Cluster Leaf Safaris
Owner-operated safari experiences across Southern Africa
An 11-year-old safari company with 500+ completed tours had no digital presence that reflected the quality of the work.
Cluster Leaf Safaris has been running since 2015. Taedza, the founder and lead guide, has personally led over 500 tours across Namibia, Botswana, Zimbabwe, and Zambia. That track record is exceptional. The previous website did not communicate any of it. Visitors saw a basic layout with stock imagery and generic tour descriptions. Nothing about it said: this is a company that has been doing this for over a decade and doing it well.
Safari bookings are high-commitment purchases. A traveler spending $4,250 per person on a multi-day expedition needs to feel confident about the operator before they commit. The old site gave them no reason to feel confident. It looked like it could belong to any operator in any country.

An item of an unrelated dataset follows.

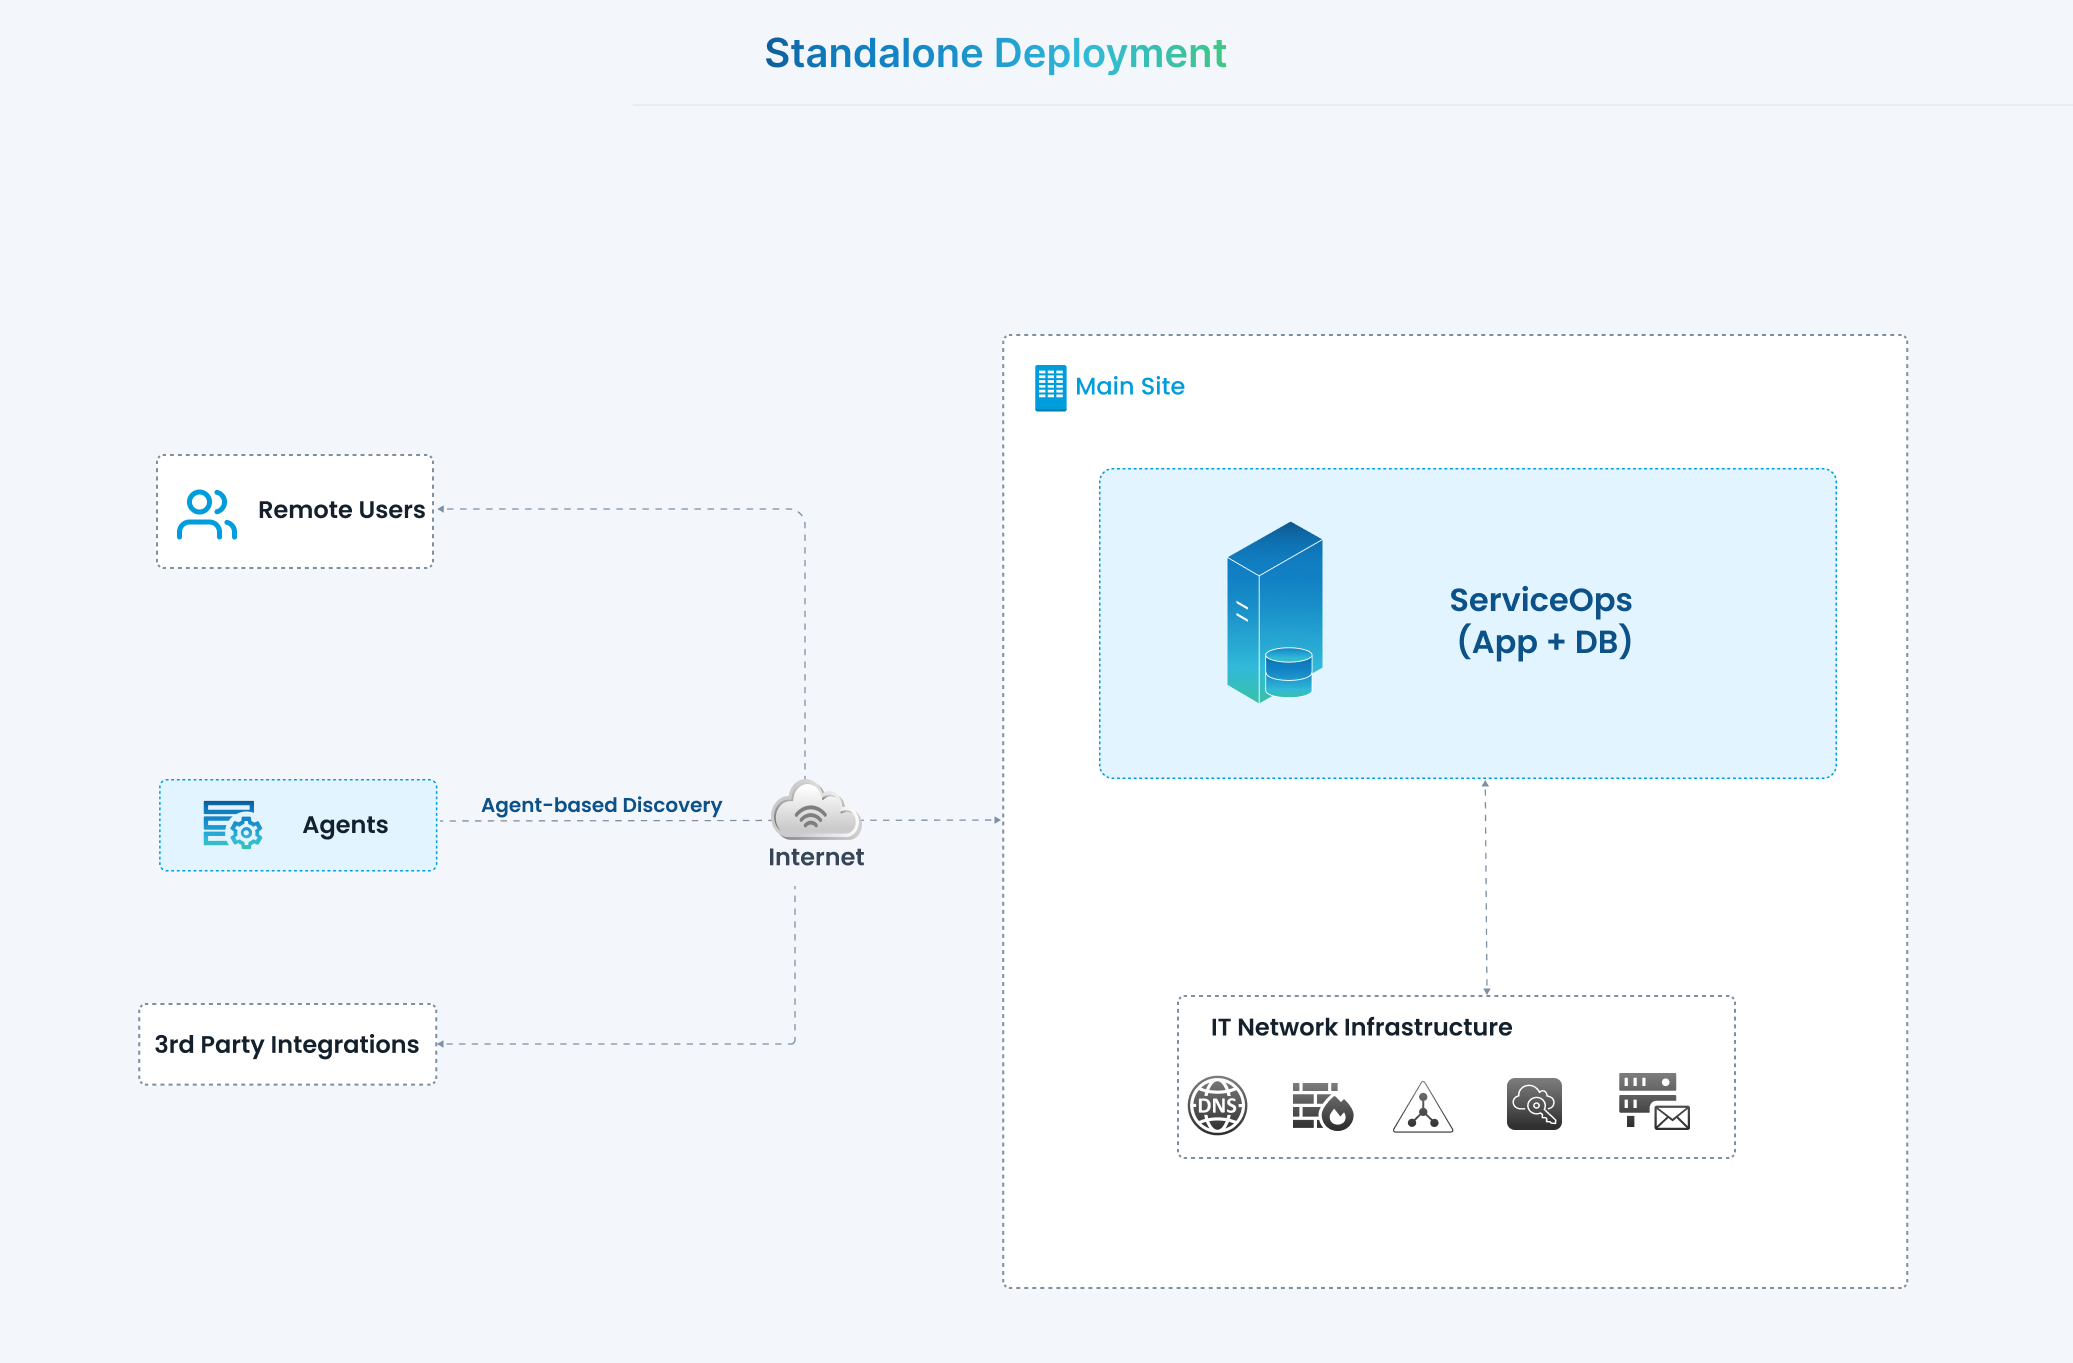Select the firewall flame icon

The brief was to build a site that matches the reputation the work had already built. The photography existed. The track record existed. The testimonials existed. They just needed a site that could carry all of it.
Let the photography speak. Then get out of the way.
The strategic decision was to make Taedza visible. Cluster Leaf Safaris is owner-operated. The same person who runs the company guides the tours. That is a significant trust signal in an industry where many operators outsource their guides. The About section was designed as a confidence builder, not a bio page. Travelers should feel like they know the person leading their trip before they book.
The design approach was maximal photography, minimal decoration. Safari photography is inherently compelling. The site's job is to present it at full scale and then stay out of the way. Over-designed layouts compete with the images. Under-designed layouts fail to build trust. The balance was found by treating the photography as the primary content and everything else as supporting structure.
Cluster Leaf Safaris is owner-operated. Taedza is the guide on every trip. The About section is not a bio. It is a confidence builder.
Tours start from $4,250pp. Showing the price upfront filters unqualified leads and signals premium positioning.
Most safari research happens on mobile while travelers are already in region. Every itinerary page was designed for a 375px screen first.
A site that finally matches the reputation the work had built.
Cluster Leaf Safaris launched with a site that reflects eleven years of operational quality. The photography is front and center. The pricing is transparent. The guide is visible. Every page works hard to answer the questions a high-commitment buyer has before they reach out.
The primary lesson from this project was about trust architecture. In high-value safari bookings, the website needs to do the work that an in-person meeting would do in other industries. Showing the guide, showing real photography, and displaying pricing honestly all serve the same goal: making a stranger confident enough to commit.